I feel a change in the air.
I can't explain what- whether it's something in me, spurring me on to join the gym and do some yoga classes (finally), or to keep in touch with girlfriends (now that I finally have a couple), or whether it's just being back in warm weather which, let's face it, is always a good excuse to be more proactive about life... Plus I get to eat fruit (stone fruit! Yum) with abandon, and suggest salads as a suitable dinner option because it's not 10 degrees outside and soup makes much more sense.

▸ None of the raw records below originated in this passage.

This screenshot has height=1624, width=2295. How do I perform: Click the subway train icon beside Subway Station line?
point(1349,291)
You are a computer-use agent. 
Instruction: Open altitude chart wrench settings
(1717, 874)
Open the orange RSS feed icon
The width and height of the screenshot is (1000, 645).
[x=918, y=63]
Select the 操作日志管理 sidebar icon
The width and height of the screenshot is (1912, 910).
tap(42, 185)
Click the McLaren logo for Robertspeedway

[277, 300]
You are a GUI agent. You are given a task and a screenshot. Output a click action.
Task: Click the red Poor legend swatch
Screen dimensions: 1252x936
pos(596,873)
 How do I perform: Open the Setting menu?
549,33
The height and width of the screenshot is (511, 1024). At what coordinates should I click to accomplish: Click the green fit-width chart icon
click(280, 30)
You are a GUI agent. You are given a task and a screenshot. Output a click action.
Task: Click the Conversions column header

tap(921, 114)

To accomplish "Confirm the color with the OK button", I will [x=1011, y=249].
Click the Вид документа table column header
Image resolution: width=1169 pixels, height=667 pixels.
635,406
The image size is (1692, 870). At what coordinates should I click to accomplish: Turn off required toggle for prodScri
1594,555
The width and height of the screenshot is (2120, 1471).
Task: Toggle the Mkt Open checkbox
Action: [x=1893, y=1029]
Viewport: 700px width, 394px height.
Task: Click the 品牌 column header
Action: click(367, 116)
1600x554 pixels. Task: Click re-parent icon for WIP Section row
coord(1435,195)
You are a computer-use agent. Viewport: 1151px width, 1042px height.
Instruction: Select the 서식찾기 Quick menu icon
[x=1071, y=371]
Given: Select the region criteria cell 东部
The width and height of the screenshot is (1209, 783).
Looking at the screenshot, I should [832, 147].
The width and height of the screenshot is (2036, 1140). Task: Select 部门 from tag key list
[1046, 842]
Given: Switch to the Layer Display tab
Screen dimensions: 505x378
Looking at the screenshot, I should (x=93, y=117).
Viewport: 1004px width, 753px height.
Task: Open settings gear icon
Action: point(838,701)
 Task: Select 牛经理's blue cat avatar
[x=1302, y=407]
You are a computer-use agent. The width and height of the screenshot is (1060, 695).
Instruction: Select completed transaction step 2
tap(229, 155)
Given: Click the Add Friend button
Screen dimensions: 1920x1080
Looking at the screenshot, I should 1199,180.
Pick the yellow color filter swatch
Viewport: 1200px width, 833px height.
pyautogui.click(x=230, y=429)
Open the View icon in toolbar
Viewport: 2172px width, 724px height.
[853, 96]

Yesterday we bought our chicken from the chicken shop, after I'd had a couple of moments while in North Am over where my meat was from. Nic and I are pretty close to vegetarianism- we just use chicken as a staple part of a lot of our meals, we have ham in our rolls and we love bacon on occasion. While we were in North Am we got some (exquisitely delicious) pork ribs and I looked down and there were the ribs of a whole pig shared between Nic and I. (Maybe not so much but it was a LOT). And I thought: My god. This pig gave up its life just so we could have this meal. And I felt horrible. Another time I had a lobster pie, and the meat from the claws was still in the shape of the claws and I thought: Jeez... this was a real animal. Sometimes it's easy to forget- you can't really picture where a chicken breast GOES once it has no skin and feathers and bones attached, and drumsticks don't look anything like legs, and bacon is just meat, hey? But the point was, we came back wanting to try and be a little more ethical about our meat, knowing there's only so many beans and lentils we can eat, and still liking protein and bacon too much... So we found our chicken at the chicken shop because it's free range, grain fed, no chemical processing, hopefully more happy chickens. We'd buy things at the farmers market but it's so, so expensive. So that will have to wait until we both have real jobs. On that note, I desperately want one of these. Because they're cool, and I want to grow year-round fruit and I don't want to have to wait 3 years and for the trees to get too big and to wait until I own my own house so I can actually plant them. These guys are meant to stay little! Nic would be able to reach the tall branches. And I could eat my own apricots and peaches. Yum!!
I also feel like I'm still stuck here at work, doing this crappy job for a crappy wage. The other day we did a 'focus group' where they asked what was keeping us with the company, and I said I stay because if I need to work only 5 hours a week, I can. Then, if I want to work full time, I can. I'd love to somehow work from home though, or start up a business, I just don't know what it is yet. I feel there's a distinct lack of 'indie-friendly' wedding stuff in Aus. I feel that the idea of the 'perfect wedding' is still really big and if you want a left-of-center dress, you'll struggle to find it... Or if you want to get married outside somewhere you have to know somebody with land.. Maybe I need to learn to sew... that being said, wedding dresses probably require a bit of work, and a short course in dress making mightn't be quite enough!!! I'll keep thinking on it- maybe I'm just disappointed in what I've found so far.